Topics

PHP Sessions

This PHP Sessions tutorial will help you learn about how to use sessions. So, let's begin.

 

What are PHP Sessions?

We use sessions to store information accessible across web pages. Unlike cookies, the session is not stored on the browser of the user; therefore, a session is a more secure option.

 

Since HTTP is a stateless protocol, if a user visits a web page and performs some action, there is no way to remember his actions after the user navigates to another web page.

For instance, you use your email address and password to log into your Facebook account; until and unless you logout, the Facebook web application remembers who you are, displays your friend's posts and likes on your News Feed, updating profile, send messages, joining group, etc., this is accomplished by Session.

Any web application creates a session for users when they login to their account. It stores their username or userid or some other unique identifier in the session, then uses it on the consecutive web pages to show information specific to that user. The session is destroyed on logout.

Any size limit does not limit the session; you can store any information in the session, irrespective of its size.

Before we move on to starting, updating, and ending a session in PHP, let's see a few real-world uses of the session.

 

Realworld Use of Session

  • Web applications that require a user to login, use sessions, etc., store user information so that it can display related information to the user on every web page.
  • The shopping cart is generally saved as part of the session on eCommerce websites.

It offers you an idea of how to use sessions in your web application.

 

Start a Session in PHP

In PHP, the session_start() function can be used to we can start a session. The session variable is used to store data; you can use the global variable $_SESSION to assign different values.

In simple words, using the session_start() function, the session is initialized, and in which the information can be stored using the $_SESSION session variable.

Let's consider an example; below; we have a webpage with a Php file named first_page.php

<?php
// start the session
session_start();

// set the session variable
$_SESSION["username"] = "Jarvish";
$_SESSION["userid"] = "1";
?>

<html>
    <body>
    
    <?php
    echo "Session variable is set.";
    ?>
    
    <a href="second_page.php">Go to Second Page</a>
    
    </body>
</html>

Note: The first statement of the page before any HTML tag should be function session_start().

 

Getting PHP Session Variable Values

A session has been started, and two session variables have been set in the code above. The above webpage will also have a link to navigate to the Second-page second_page.php.

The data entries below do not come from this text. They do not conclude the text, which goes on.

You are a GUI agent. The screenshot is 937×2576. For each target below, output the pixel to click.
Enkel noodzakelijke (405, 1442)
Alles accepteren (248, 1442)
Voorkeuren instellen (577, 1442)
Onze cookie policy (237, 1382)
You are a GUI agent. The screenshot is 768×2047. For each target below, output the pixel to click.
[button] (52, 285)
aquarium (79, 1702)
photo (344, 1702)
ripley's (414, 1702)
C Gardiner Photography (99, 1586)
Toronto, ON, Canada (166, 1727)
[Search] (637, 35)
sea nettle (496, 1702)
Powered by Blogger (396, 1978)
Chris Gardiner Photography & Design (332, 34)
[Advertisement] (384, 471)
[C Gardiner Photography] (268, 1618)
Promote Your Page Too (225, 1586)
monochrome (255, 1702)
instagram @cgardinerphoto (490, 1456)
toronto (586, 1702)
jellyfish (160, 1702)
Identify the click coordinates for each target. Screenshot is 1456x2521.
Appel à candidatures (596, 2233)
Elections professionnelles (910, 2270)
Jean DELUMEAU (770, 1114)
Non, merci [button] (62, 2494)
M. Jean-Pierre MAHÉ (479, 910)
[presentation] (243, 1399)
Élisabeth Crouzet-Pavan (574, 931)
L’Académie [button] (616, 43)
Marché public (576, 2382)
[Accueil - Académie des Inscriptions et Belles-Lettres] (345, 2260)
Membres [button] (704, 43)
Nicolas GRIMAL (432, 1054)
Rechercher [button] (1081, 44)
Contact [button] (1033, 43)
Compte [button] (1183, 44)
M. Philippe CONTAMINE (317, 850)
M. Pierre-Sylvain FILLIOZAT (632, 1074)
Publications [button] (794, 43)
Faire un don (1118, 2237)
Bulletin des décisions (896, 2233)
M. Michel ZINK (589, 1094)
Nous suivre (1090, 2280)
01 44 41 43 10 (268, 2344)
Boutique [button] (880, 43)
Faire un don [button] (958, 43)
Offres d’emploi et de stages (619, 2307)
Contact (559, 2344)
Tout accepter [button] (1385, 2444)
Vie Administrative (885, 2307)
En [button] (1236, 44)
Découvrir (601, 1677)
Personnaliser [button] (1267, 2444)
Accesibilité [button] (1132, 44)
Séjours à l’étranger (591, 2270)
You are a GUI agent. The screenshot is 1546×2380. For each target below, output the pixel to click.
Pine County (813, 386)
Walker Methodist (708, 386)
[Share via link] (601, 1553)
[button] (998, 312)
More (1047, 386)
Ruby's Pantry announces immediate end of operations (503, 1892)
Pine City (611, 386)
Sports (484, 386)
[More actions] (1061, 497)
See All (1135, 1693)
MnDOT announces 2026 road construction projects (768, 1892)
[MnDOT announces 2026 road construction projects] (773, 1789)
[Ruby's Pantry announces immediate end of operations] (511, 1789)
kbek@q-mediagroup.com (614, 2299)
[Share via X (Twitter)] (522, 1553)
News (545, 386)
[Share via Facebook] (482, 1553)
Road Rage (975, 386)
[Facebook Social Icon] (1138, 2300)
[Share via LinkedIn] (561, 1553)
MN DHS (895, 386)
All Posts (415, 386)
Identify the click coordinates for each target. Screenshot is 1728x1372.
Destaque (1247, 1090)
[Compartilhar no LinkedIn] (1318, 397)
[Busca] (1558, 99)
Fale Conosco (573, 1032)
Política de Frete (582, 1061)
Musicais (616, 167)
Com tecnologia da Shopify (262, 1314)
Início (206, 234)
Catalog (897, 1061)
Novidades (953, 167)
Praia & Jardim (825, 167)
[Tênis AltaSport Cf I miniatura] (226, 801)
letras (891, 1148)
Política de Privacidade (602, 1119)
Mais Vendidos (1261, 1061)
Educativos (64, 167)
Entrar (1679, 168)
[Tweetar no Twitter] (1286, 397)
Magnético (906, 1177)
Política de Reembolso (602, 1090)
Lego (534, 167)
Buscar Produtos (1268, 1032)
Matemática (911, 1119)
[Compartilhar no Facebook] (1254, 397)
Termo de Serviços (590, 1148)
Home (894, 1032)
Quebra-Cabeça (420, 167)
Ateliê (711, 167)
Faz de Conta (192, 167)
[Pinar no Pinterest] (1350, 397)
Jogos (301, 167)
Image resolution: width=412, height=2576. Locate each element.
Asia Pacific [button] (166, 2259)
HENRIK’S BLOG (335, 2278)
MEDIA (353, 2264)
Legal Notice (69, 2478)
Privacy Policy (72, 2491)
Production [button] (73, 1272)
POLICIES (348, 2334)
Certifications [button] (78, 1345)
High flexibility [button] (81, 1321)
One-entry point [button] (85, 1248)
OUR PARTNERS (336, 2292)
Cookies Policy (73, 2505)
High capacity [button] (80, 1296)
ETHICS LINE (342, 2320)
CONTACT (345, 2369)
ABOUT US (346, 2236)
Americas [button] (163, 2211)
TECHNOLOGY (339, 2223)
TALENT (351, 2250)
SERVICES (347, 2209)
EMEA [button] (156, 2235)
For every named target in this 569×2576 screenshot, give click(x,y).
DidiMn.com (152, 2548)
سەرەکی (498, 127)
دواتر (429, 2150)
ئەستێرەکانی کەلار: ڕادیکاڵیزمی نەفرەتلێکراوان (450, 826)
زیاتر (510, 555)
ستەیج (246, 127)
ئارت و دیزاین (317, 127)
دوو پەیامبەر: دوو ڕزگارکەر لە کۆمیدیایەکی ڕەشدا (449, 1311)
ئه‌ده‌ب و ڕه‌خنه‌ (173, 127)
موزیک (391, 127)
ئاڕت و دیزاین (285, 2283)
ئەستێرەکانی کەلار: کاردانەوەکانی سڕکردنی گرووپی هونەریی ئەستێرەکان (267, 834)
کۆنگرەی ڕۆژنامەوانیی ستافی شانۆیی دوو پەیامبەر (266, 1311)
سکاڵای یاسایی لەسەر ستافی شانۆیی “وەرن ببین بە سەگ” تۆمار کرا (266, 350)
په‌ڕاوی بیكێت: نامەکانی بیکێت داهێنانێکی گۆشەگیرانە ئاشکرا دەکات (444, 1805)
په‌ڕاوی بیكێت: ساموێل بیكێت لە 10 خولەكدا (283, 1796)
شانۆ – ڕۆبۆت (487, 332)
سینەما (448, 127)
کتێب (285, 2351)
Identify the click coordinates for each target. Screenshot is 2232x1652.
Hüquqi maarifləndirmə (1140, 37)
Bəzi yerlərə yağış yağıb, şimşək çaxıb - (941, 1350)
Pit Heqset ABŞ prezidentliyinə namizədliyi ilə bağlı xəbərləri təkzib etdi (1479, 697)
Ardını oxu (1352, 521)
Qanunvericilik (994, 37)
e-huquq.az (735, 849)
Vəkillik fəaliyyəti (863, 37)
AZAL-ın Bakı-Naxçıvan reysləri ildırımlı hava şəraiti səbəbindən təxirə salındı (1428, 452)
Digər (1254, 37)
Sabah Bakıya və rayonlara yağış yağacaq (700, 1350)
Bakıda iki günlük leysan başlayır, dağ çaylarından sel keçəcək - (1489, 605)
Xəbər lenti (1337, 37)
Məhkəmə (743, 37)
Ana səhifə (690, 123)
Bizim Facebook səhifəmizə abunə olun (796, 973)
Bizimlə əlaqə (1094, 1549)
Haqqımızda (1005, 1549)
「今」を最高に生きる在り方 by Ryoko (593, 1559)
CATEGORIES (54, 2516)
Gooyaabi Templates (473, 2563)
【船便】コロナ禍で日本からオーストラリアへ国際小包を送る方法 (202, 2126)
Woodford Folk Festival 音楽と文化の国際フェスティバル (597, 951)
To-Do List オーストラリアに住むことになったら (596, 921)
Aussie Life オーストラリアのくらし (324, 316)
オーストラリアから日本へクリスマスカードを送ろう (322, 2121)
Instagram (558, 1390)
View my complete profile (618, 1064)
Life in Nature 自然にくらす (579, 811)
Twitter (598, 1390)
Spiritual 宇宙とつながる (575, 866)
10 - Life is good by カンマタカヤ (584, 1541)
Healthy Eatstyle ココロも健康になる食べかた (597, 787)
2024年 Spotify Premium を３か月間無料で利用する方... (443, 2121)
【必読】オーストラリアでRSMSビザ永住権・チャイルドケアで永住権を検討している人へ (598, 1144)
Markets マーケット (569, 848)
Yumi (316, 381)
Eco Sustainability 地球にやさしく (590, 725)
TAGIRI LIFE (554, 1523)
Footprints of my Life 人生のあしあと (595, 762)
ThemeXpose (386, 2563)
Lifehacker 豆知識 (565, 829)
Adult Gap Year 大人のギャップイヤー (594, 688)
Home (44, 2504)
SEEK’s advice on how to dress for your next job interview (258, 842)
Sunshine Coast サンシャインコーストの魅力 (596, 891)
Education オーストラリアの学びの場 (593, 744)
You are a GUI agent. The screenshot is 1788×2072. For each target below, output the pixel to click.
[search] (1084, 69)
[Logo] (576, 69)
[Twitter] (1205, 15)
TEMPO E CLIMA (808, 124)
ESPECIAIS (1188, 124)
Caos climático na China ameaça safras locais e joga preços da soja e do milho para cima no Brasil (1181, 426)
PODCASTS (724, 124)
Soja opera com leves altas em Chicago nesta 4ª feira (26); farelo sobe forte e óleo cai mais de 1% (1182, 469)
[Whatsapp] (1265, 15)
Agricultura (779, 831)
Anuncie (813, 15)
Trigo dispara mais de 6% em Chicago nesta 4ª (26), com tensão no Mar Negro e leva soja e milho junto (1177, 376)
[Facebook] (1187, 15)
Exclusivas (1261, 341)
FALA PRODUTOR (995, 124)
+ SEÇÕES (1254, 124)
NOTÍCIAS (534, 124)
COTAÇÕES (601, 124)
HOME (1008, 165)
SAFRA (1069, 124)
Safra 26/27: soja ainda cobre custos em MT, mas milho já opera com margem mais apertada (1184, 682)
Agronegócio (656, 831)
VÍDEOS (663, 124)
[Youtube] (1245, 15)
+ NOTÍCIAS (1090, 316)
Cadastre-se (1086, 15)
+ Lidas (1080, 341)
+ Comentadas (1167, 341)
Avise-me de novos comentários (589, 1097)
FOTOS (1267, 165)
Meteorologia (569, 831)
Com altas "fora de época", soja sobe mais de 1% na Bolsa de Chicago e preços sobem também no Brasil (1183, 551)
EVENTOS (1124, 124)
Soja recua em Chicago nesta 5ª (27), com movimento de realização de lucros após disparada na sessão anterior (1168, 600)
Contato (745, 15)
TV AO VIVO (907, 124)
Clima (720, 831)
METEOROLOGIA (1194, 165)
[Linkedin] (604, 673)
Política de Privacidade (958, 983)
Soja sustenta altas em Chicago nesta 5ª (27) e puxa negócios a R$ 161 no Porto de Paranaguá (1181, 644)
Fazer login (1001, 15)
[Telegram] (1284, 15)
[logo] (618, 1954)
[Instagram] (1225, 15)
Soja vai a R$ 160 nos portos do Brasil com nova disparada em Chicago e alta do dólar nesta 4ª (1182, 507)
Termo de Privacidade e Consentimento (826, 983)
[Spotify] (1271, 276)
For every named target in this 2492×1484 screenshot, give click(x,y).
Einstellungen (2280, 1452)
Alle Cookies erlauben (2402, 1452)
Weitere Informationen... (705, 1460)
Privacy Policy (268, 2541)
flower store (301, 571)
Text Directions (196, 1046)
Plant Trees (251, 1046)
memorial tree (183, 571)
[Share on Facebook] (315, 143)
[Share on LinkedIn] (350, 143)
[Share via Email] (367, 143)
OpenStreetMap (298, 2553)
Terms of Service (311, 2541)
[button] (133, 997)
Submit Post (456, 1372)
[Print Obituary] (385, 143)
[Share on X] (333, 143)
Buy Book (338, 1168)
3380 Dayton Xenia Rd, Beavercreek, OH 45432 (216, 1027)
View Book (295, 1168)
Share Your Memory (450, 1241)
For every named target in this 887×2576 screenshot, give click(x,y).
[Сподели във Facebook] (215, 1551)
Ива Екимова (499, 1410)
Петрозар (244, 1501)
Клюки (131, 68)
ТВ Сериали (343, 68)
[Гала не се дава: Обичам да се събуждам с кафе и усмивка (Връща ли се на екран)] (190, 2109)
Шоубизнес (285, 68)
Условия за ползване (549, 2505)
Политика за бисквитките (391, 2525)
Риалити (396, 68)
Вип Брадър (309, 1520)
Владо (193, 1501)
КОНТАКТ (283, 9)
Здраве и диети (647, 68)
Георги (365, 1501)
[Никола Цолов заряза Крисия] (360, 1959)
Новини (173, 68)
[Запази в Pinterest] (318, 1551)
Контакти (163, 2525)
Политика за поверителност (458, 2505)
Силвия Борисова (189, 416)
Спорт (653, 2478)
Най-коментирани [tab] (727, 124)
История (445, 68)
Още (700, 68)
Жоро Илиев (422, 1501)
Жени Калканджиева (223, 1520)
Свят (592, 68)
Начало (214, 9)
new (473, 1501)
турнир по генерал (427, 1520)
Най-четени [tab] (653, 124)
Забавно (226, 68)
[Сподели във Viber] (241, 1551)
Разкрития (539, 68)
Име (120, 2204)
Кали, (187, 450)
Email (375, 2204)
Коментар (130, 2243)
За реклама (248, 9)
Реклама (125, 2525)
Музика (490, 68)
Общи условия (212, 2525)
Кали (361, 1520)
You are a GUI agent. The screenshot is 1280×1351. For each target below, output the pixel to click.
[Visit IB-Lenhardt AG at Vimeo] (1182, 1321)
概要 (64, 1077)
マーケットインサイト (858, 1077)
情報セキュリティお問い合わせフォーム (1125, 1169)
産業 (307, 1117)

Given below is the code for second_page.php, in which the values are fetched from the session variable that is set in the first_page.php.

<?php
// start the session
session_start();

// get the session variable values
$username = $_SESSION["username"];
$userid = $_SESSION["userid"];
?>

<html>
    <body>
    
    <?php
    echo "Username is: ".$username."<br/>";
    echo "User id is: ".$userid;
    ?>
    
    </body>
</html>

Output:

Username is: Jarvish
User id is: 1

 

You must be thinking about the purpose of using session_start() here, though any new values in the session variable were not set.

The new session is initialized using the session_start() function and fetches the ongoing session (if already started). Then, you can use the $_SESSION global variable for either setting new values into the session or getting the saved values.

In case too many values are stored in the session and you don't know which one you want to get, then the code below can be used to print all the current session variable data.

<?php
// start the session
session_start();
?>

<html>
    <body>
    
    <?php
    print_r($_SESSION);
    ?>
    
    </body>
</html>

Output:

Array ( 
[username] => Jarvish,
[userid] => 1
)

 

Update Session Variable in PHP

For updating any value stored in the session variable, you can start the session by calling the session_start() function and then simply overwriting the value to update the session variable.

<?php
// start the session
session_start();

// update the session variable values
$_SESSION["userid"] = "1111";
?>

<html>
    <body>
    
    <?php
    echo "Username is: ".$username."<br/>";
    echo "User id is: ".$userid;
    ?>
    
    </body>
</html>

Output:

Username is: Jarvish
User id is: 1111

Here we updated the value of userid in the session variable from 1 to 1111.

 

Destroy a Session in PHP

For cleaning the session variable or removing all the stored values from the session variable, the function session_unset() can be used, and for destroying the session, the session_destroy() function can be used.

<html>
    <body>
    
    <?php
    // clean the session variable
    session_unset();
    
    // destroy the session
    session_destroy();
    ?>
    
    </body>
</html>

 

These functions are used on pages such as logout or checkout in case of an eCommerce website for cleaning the session variable off the user-specific data and eventually destroying the current session.